Coincidentally (or not), I was writing Root at the time, the first tome of The Chakras Chronicles, and while I sat within this ancient, visible root system, I received information to make the book better.
Jikiden Reiki
Arriving in Kyoto, I emailed the Jikiden Reiki Institute. Jikiden Reiki is the form in which Reiki was first taught. It is a technique free from Western influence, simple, pure, and grounded.
I went to the institute in Kyoto when I didn't receive a response to my email, only to find out that they only offer classes in Japanese.
This was my lucky day, however, for I met Amanda Jayne and Silke Kleeman.
On a rainy day in Kyoto, we chatted around a cup of warm tea.
Amanda Jayne offers Jikiden Reiki training in English; you can find all the details here. Before teaching Jikiden Reiki in the West, she needs to give ample context because it is so reliant on Japanese culture.
They taught me so much about Reiki.
Book references
Light on the Origins of Reiki by Tadao Yamaguchi
This is Reiki by Frank Arjavan Petter
Women in Reiki: Lifetimes dedicated to healing in 1930s Japan and today by Amanda Jayne and Silke Kleeman
Chiyoko Yamaguchi
Amanda studied Reiki from Chiyoko Yamaguchi, who learned it directly from Chujiro Hayashi. Chiyoko raised her children with Reiki and insisted that Reiki was simple. In her youth, Reiki was a community modality. When one person got sick or injured, many people gathered around to give treatment. Chiyoko, along with her son Tadao, founded the Jikiden Reiki Institute in Kyoto to teach Reiki in the original, Japanese style.
Reiki attunement process
In the United States, I have followed a three-part attunement process to become a Reiki healer.
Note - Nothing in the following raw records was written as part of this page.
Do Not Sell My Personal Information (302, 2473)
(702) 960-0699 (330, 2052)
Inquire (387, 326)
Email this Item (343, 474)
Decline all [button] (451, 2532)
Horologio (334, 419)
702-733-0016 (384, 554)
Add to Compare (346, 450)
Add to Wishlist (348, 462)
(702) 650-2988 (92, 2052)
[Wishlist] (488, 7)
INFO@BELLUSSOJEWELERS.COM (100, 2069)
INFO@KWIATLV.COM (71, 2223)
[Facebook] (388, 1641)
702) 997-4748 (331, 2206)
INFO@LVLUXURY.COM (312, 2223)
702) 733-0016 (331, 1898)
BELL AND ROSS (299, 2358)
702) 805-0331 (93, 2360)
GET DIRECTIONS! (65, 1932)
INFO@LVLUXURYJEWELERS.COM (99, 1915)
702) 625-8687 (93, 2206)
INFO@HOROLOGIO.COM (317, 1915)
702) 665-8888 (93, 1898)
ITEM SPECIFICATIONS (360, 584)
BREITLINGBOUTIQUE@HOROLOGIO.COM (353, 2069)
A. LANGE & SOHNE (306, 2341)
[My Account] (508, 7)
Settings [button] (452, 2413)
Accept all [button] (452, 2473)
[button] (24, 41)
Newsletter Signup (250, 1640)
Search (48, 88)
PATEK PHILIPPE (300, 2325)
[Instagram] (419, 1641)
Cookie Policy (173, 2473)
Reiki level one: Self-healing
Reiki level two: Healing others
Reiki level three: Distance healing and teaching
In Jikiden Reiki, the process consists of five levels:
Shoden - to learn physical treatment for yourself and others
Okuden - to learn psychological and distant treatments
Shihankaku - to become an assistant teacher
Shihan - to become a full teacher
Daihihan - to become a teacher of teachers
Difficulties finding Reiki practitioners in Japan
I came to Japan expecting to find many practitioners to learn from. It was not so. The only Reiki healers I met were foreigners. How could it be, in the very city where this modality was invented?
When I met Amanda and Silke, my stay in Japan was coming to an end. After a month in Kyoto, I was desperate to find the research partners I craved.
They explained that after World War 2, Reiki went underground in Japan. One of the sanctions of the West on Japan was that they would now use Western medicine instead of their indigenous medicine.
Reiki was essentially banned from that point on, and the Japanese public seems to regard it as a cult today.
Chujiro Hayashi taught Reiki to Hawayo Takata in the 1930s. She returned to Hawaii but only started teaching Reiki in the 1970s, giving us the Western style of Reiki we know today.